I glanced at Jean-Claude. He gave the barest of nods. I placed my still bleeding hand on the Traveler's wrist. His pulse beat hard and fast against my hand. It felt like the small wound had a second heartbeat, pounding in rhythm to his pulse. The blood flowed faster out of the cut, called by his power. It dripped in a tickling line down my arm to the elbow to fall inside the arm of the coat, soaking into the dark cloth. Blood spread over his wrist in crimson rivulets. My blood.

My own heart sped up, feeding the fear, driving the blood faster. I knew in that moment that he could stand there and bleed me to death out of that small wound. That he could waste all the blood in me, all the power in me, to make a point.

My heart was thudding in my ears. I knew I should move my hand, but I just never seemed to get around to moving it, as if something was interfering with the screaming in my head, before it could reach my hand.

Jean-Claude reached out to me, but the Traveler spoke before he could touch us. "No, Jean-Claude. I acknowledge her as a power to be reckoned with if she can break this hold on her own."
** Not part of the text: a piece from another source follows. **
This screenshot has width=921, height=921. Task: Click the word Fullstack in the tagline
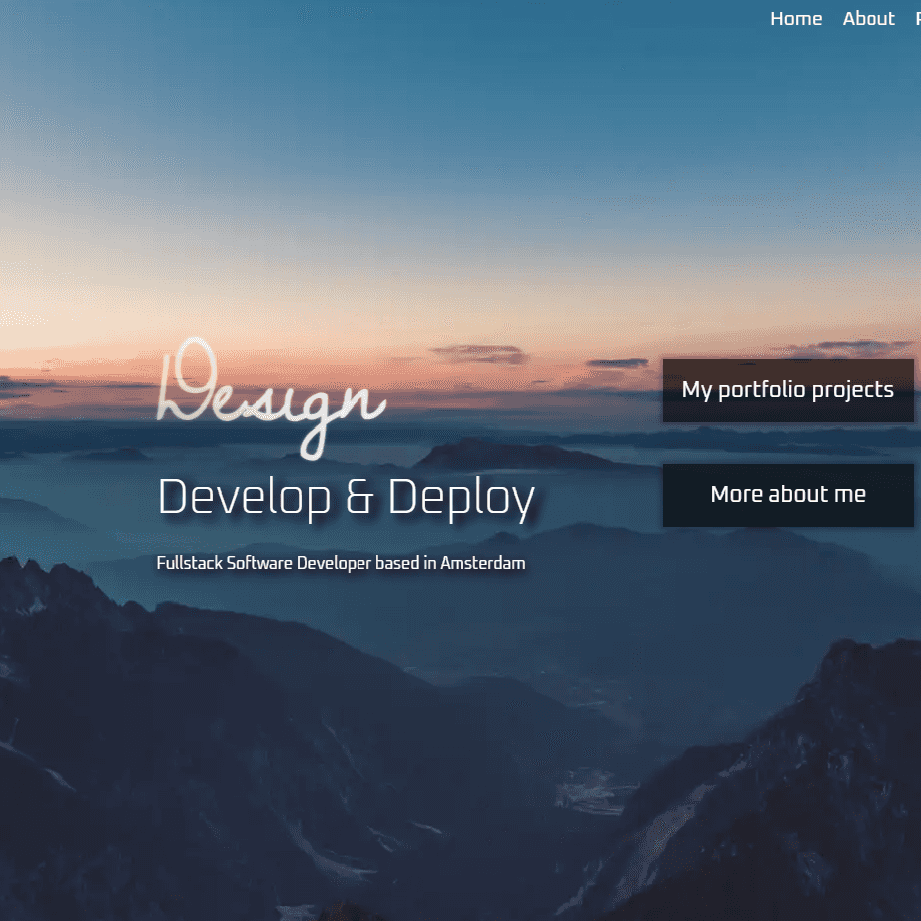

My voice was breathy, rushed, as if I'd been running, but I could talk, think, I just couldn't move my hand. "What do I get out it?"

He laughed, pleased with himself. I think I'd finally asked a question he was comfortable with. "What do you want?"

I thought about that as the pulse in my hand beat fast and faster. Blood was beginning to soak the Traveler's sleeve, Willie's sleeve. I wanted Willie back. "Safe passage for me and all my people and friends."

He threw his head back and roared with laughter. The laughter stopped in mid-motion like a badly made film. He turned glittering eyes to me. "Break this hold, Anita, and I will grant you what you ask, but if you fail to break it, what do I gain?"

It was a trap, and I knew it, but I didn't know how to get out of it. If he kept bleeding me I'd pass out from blood loss, and it would all be over.

"Blood," I said.

He smiled. "I have that now."

"A willing drink from me. You don't have that."

"Tempting but not enough."

Grey spots were spreading across my vision. I was sweating and vaguely nauseous. It took a long time to pass out from blood loss, but he was speeding it up. I couldn't think what to offer him. I was having trouble thinking at all. "What do you want?"

Jean-Claude let out a sigh, as if I'd said the wrong thing.

"The truth."

I collapsed slowly to my knees, and only his hand on my elbow kept me upright. My vision was going in large grey-white splotches. I was dizzy, and it was only going to get worse.

"What truth?"

"Who really killed the Earthmover? Tell me that and you are free."

I swallowed hard, and whispered, "Fuck you." I slid to the ground still holding onto him, still bleeding. He bent over me, but through my ruined vision it was just Willie. Willie's sharp-angled face. Willie with his loud suits and worse ties. Willie who loved Hannah with a gentle devotion that made my throat tight. I reached out and touched that face, ran my tingling fingertips through his slicked-back hair, cradled his jaw in my hand, and whispered, "Willie, come to me."